La direction générale de l’Agence Béninois pour l’environnement a c commencé la sensibilisation des unités de production sur l’existence de ces deux arrêtés. Plusieurs représentants de ces industries ont participé le jeudi 23 novembre dernier à une séance de travail dans ce sens. Les arrêtés seront vulgarisés et pour renforcer le travail que nous faisons déjà sur le terrain en collaboration avec nos partenaires techniques qui nous aident dans la mise en œuvre de nos activités. Nous allons faire la vulgarisation et assez de sensibilisation et par la suite conformément aux dispositions des arrêtés, nous allons passer à la phase de mise en œuvre effective des dispositions des arrêtés.

Cette phase de sensibilisation dure combien de temps ?

La sensibilisation va durer six mois. Après six mois, les unités de production qui sont qui génèrent les eaux usées doivent prendre des dispositions pour demander les permis de déversement à l’Agence Béninoise pour l’environnement.

Quels sont les atouts dont dispose l’Abe pour contraindre les industries à respecter les normes en termes de rejet des eaux usées ?

L’Etat béninois a fait un effort important à travers l’existence d’un cadre législatif et réglementaire. J’ai parlé tantôt de la loi cadre sur l’environnement et de ses décrets d’application, il y a un cadre institutionnel en matière de gestion de l’environnement. Nous avons les différentes structures au niveau du ministère du cadre de vie qui concourent à la mise en œuvre de la politique gouvernementale en matière de gestion de l’environnement. L’Agence Béninoise pour l’environnement va associer toute l’expertise technique requise pour faire appliquer les textes. Je pense notamment aux laboratoires agrées, aux universitaires, à nos collègues de la direction départementale du cadre de vie et du développement durable.

Les lois prises au Bénin ne sont souvent pas respectées. Es ce que ce  ne sont pas des arrêtés de plus ?

On ne peut pas dire que nous avons deux arrêtés de plus. Si les lois prises au Bénin ne sont pas respectées, cela dépend de chacun d’entre nous. Nous devons faire un effort et chaque fois que le législateur prend un texte, chaque fois que le gouvernement des décrets d’application de ces textes, que ça soit l’Etat ou les privés, nous devons ensemble prendre les dispositions nécessaires pour appliquer et faire respecter ces textes. Il ne revient pas seulement aux structures de l’Etat à faire respecter ces textes mais la société civile, les communes aussi doivent mettre la main à la pâte pour que les  textes soient effectivement respectés.

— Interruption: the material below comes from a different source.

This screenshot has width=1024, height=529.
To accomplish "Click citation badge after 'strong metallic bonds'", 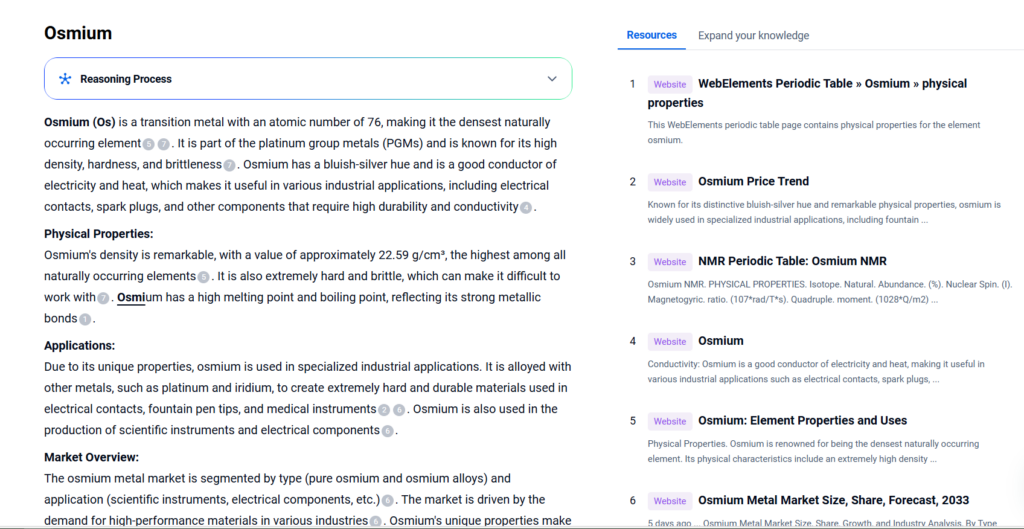I will tap(85, 319).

Qu’est ce qu’on retient en termes de sanction pour les entreprises qui ne respecteraient pas la réglementation

Quand on prend l’arrêté fixant les conditions et les modalités du permis de déversement des eaux industrielles par exemple, les sanctions vont jusqu’au retrait par l’autorité compétente dans le cadre du non respect des conditions fixées par le permis de déversement du certificat de conformité environnemental et on peut même aller au-delà en suspendant les activités de l’unité de production lorsque les dispositions qui portent sur la gestion des eaux industrielles ne sont pas respectées. Pour ce qui concerne l’arrêté fixant les méthodes de prélèvement et d’analyse des eaux résiduaires en RB, il faut préciser que ces sanctions se retrouvent au niveau de la loi cadre sur l’environnement. On n’a pas voulu à dessein reprendre les dispositions qui portent sur ces sanctions. On se reporte aux dispositions de loi cadre sur l’environnement pour sanctionner les unités de production qui ne vont pas se conformer aux dispositions de cet arrêté. Ces sanctions portent entre autres sur le retrait du certificat de conformité, la suspension des activités de l’unité de production, la confiscation des sources de pollution.